EXCERPT TO READ Block Start

Neuroscience refers to the study of the brain and the nervous system, the neuroscience field has made tremendous progress. Scientists has been on a strive for a deeper understanding of how the brain’s 100 billion nerve cells are born, grow, and connect. They study about functional circuits that remain in working order for life.
Major Branches of Modern Neuroscience
Based on research areas and subjects of study the following branches of neuroscience has mentioned below:
Affective neuroscience – In most research cases the research is done on laboratory animals and they keep an eye on them to know how neurons behave in relation to emotions.
Behavioral neuroscience – the study of the biological bases of behavior there they keep looking at how the brain affects behavior.
Cellular neuroscience – the study of neurons, including their form and physiological properties at cellular level.
Clinical neuroscience – they look at the disorders of the nervous system, while psychiatry, for example, look at the disorders of the mind.

EXCERPT TO READ Block End

## ASSIGNED TASK A
In the neuroscience text, what does cellular neuroscience study?
## ASSIGNED TASK B
Please extend the neuroscience text from its last sentence, adding further branches in the same format.
The stored entries are not needed.

RECORDED INFORMATION Block Start

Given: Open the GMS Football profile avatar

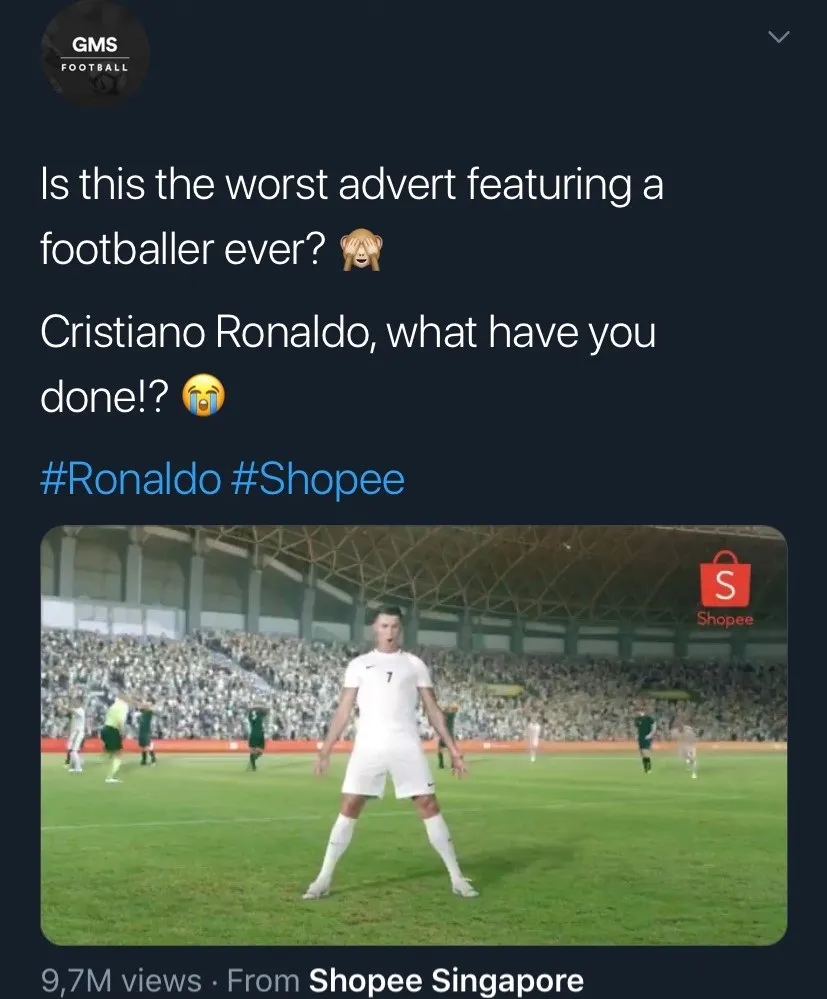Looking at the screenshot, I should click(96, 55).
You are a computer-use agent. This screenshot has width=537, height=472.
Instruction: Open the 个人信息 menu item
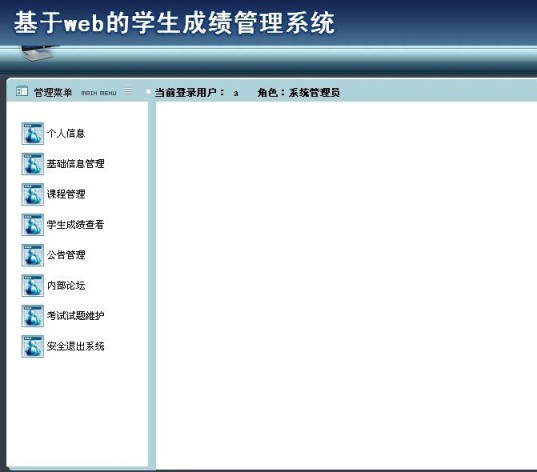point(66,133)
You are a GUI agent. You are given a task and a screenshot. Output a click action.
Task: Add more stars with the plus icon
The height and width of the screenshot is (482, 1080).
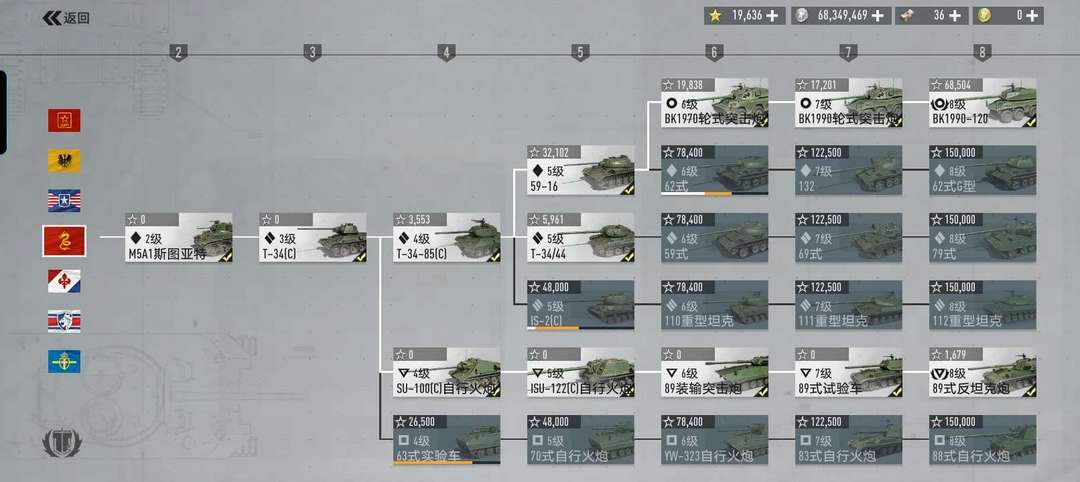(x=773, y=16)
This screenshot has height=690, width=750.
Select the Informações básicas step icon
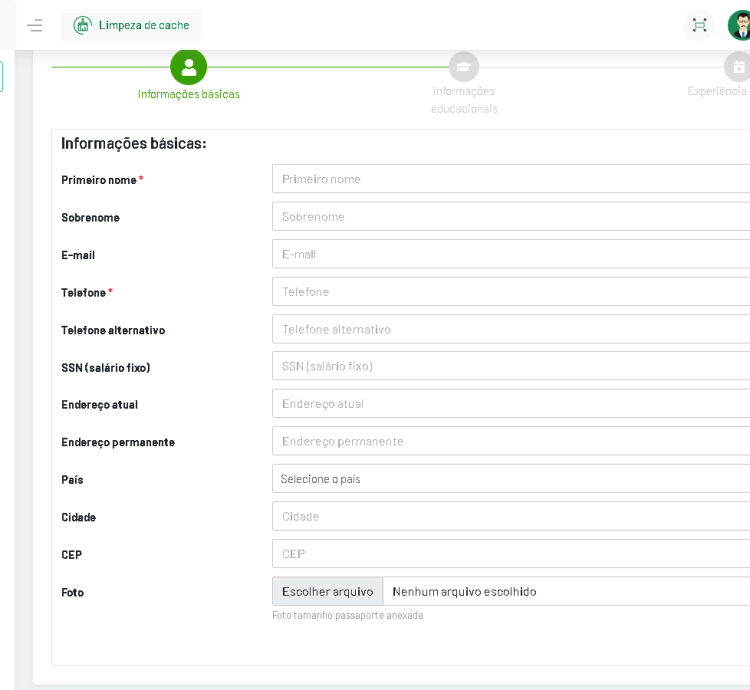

RECORDED INFORMATION Block End

## REPLY A
Neurons, including their form and physiological properties at the cellular level.

## REPLY B
Computational neuroscience – they try to understand how brains compute, using computers to simulate and model brain functions, and applying techniques from mathematics, physics and other computational fields to study brain function.
Cultural neuroscience – they look at how beliefs, practices and cultural values are shaped by and shape the brain, minds and genes over different periods.
Developmental neuroscience – they look at how the nervous system develops on a cellular basis; what underlying mechanisms exist in neural development.
Molecular neuroscience – the study of the role of individual molecules in the nervous system.
Neuroengineering – using engineering techniques to better understand, replace, repair, or improve neural systems.
Neuroimaging – it is a branch of medical imaging that concentrates on the brain. Neuroimaging is used to diagnose disease and assess the health of the brain. It can also be useful in the study of the brain, how it works, and how different activities affect the brain.
Neurolinguistics – studying what neural mechanisms in the brain control the acquisition, comprehension and utterance of language.
Neurophysiology – they look at the relationship of the brain and its functions, and the sum of the body’s parts and how they interrelate. It is a study of how the nervous system functions, typically using physiological techniques, such as stimulation with electrodes, light-sensitive channels, or ion- or voltage-sensitive dyes.
Paleoneurology – the study of the brain using fossils.